Instructions for the task
Beneath this instruction is a listing. Transcribe from it only the stretch from the line with "Task: Click the plus" through the line with "Viewport: 1200px width, 675px height.", both end lines included, exactly as written.
Supplied records below:
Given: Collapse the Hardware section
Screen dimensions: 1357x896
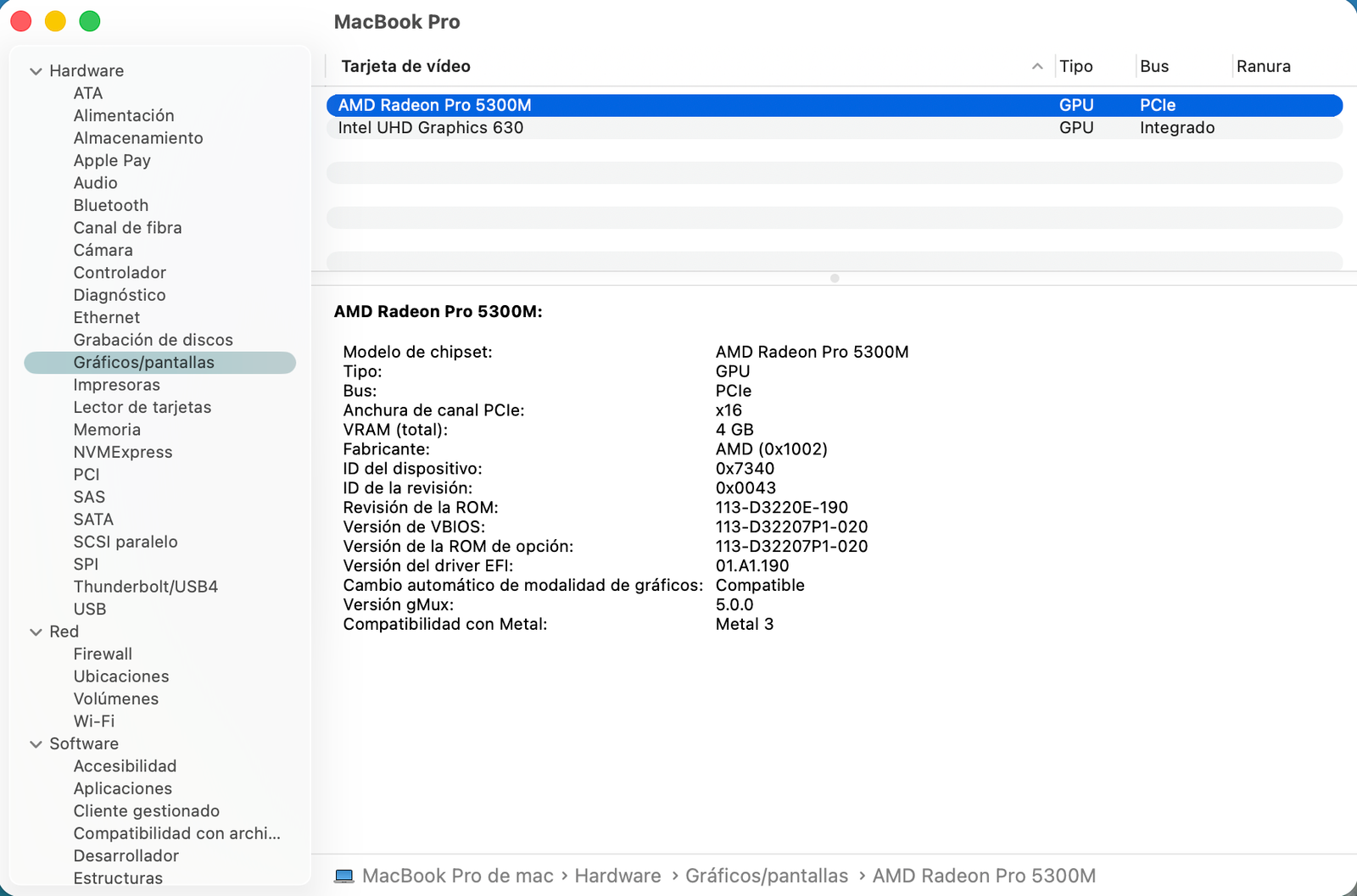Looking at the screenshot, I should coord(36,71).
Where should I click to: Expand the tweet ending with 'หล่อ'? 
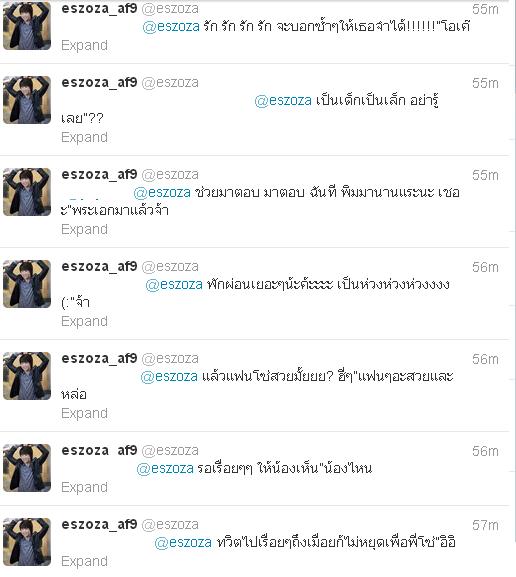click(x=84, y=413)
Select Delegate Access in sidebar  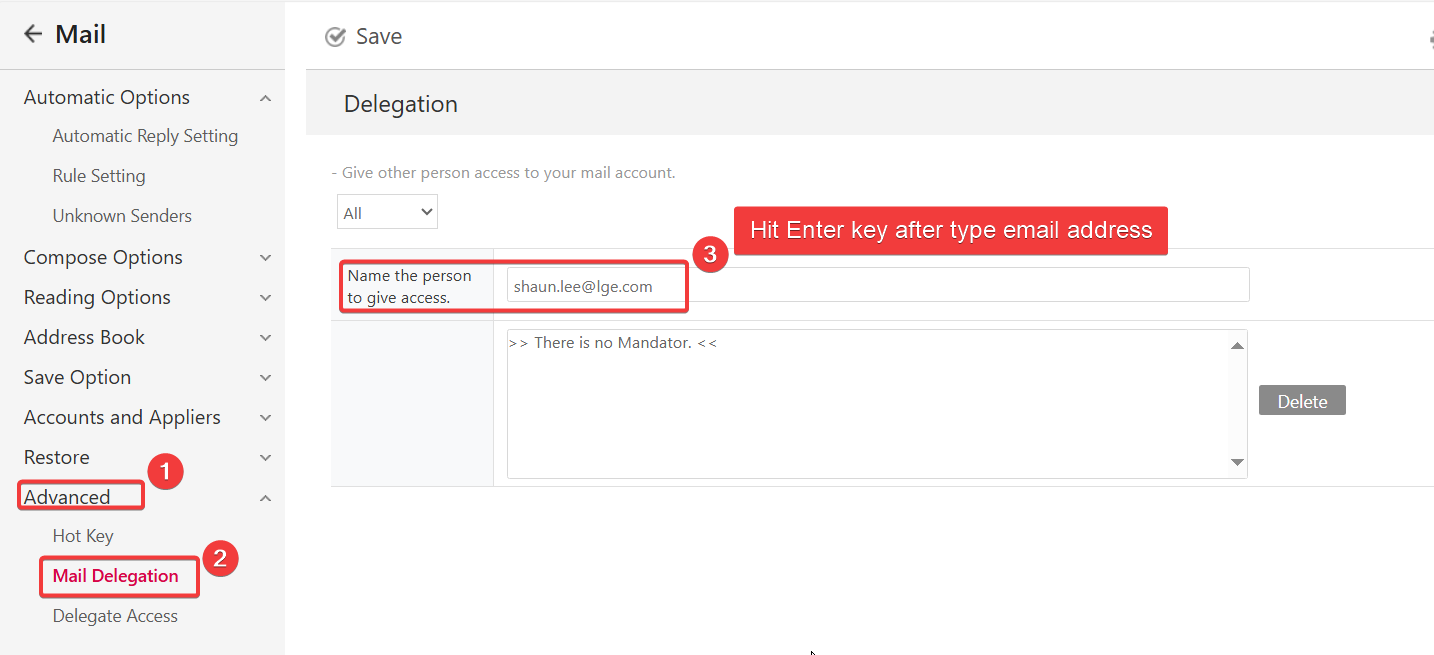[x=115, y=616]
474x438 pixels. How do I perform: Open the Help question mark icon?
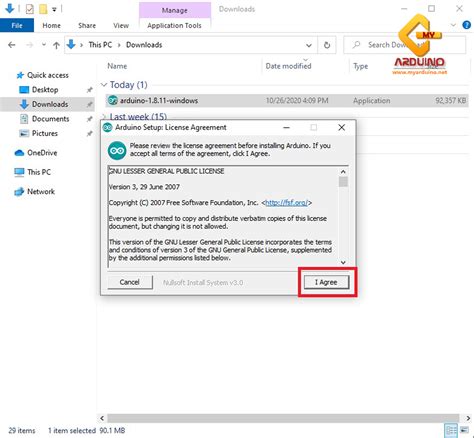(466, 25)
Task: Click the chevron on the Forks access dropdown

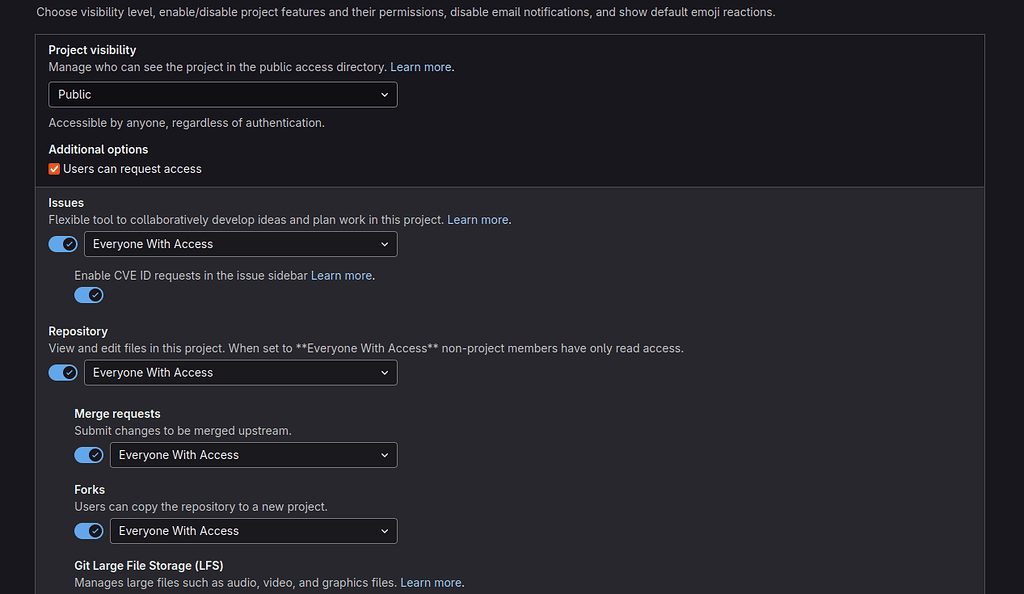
End of Supplied records.
Supplied records below:
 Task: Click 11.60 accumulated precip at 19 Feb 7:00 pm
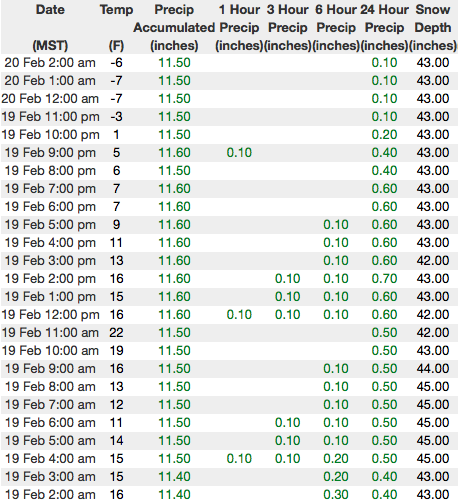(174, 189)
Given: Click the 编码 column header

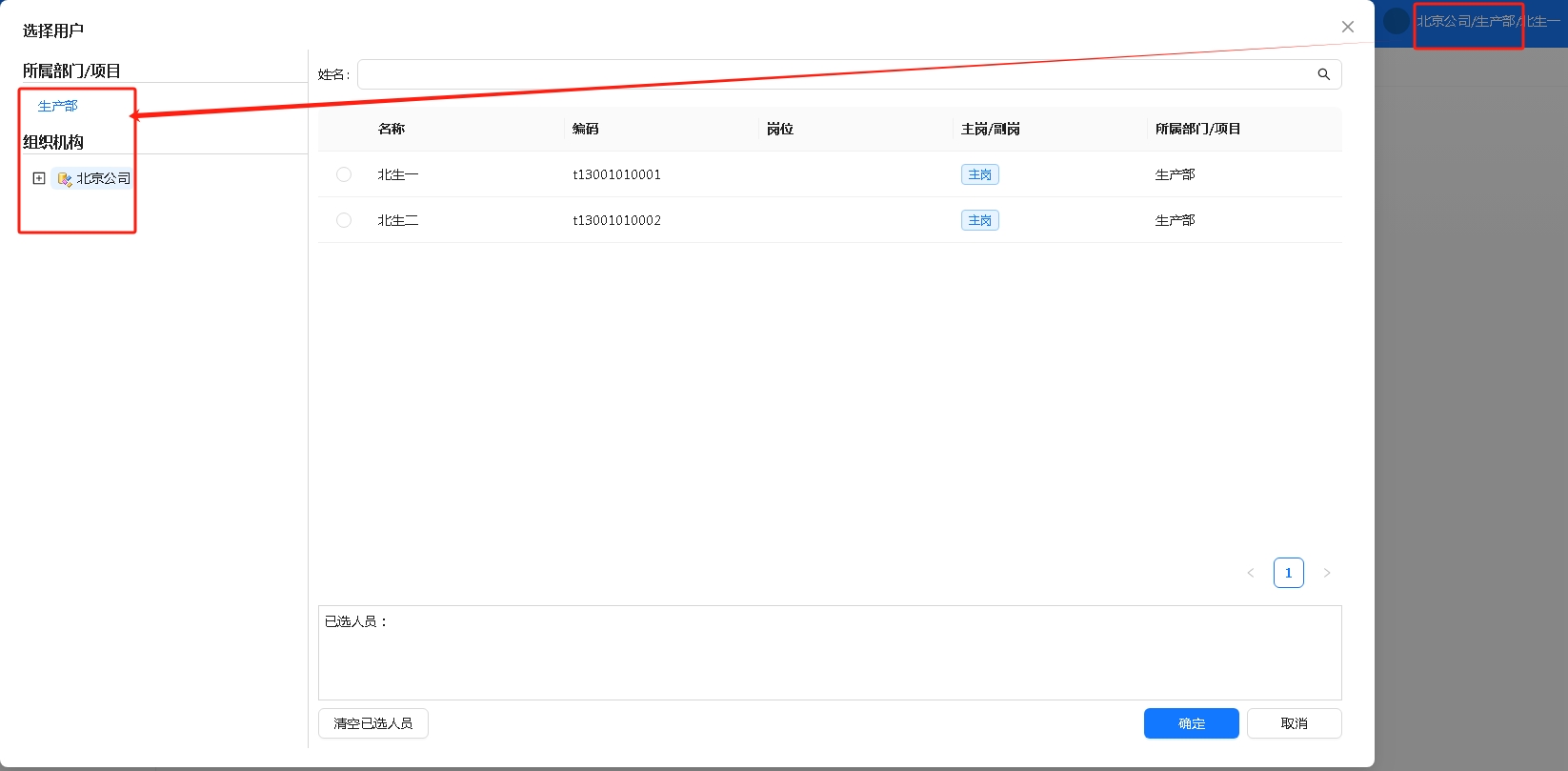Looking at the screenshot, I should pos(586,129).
End of Supplied records.
Supplied records below:
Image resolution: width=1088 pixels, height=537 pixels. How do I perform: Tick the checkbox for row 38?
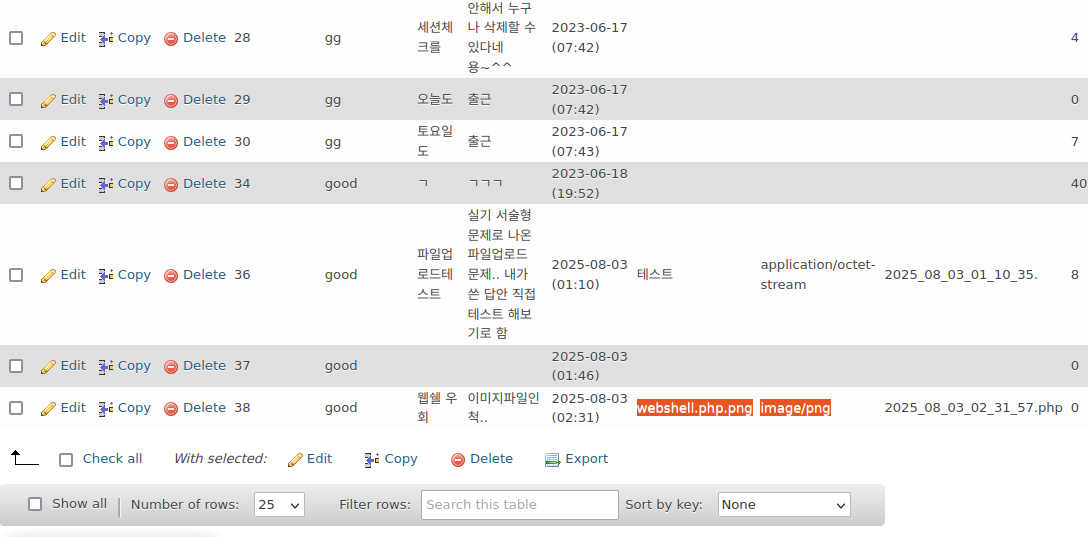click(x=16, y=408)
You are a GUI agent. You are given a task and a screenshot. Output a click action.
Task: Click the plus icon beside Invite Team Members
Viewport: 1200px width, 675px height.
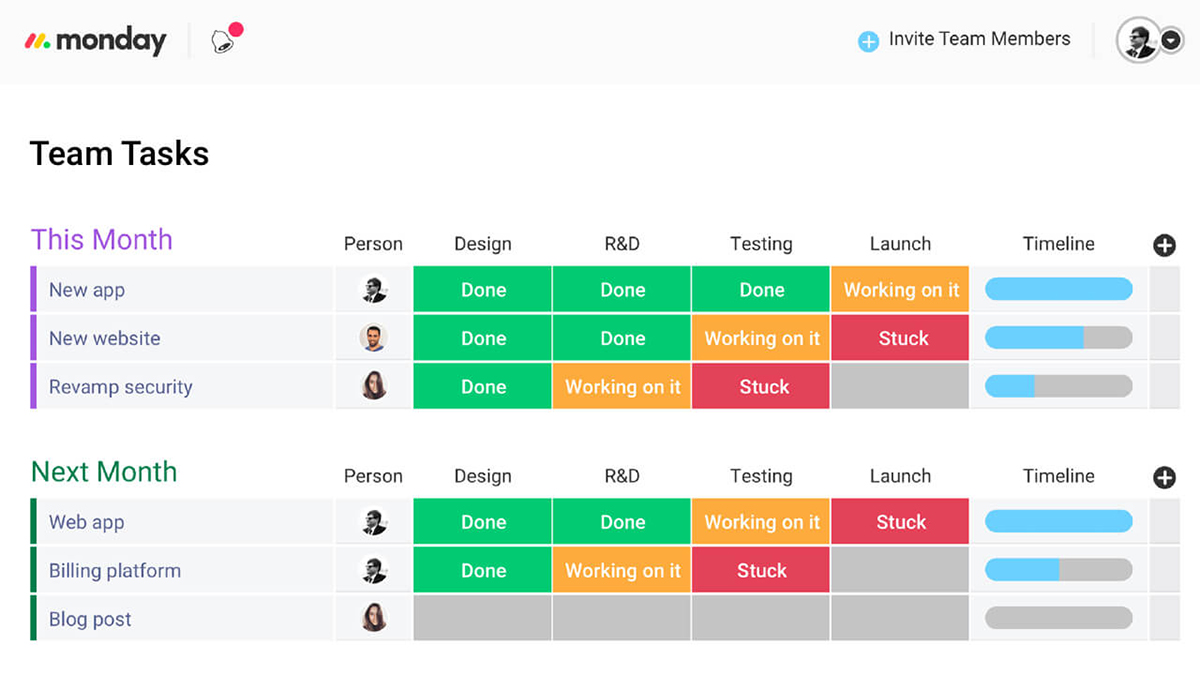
End of Supplied records.
Solution below
Task: Click the plus icon beside Invite Team Members
Viewport: 1200px width, 675px height.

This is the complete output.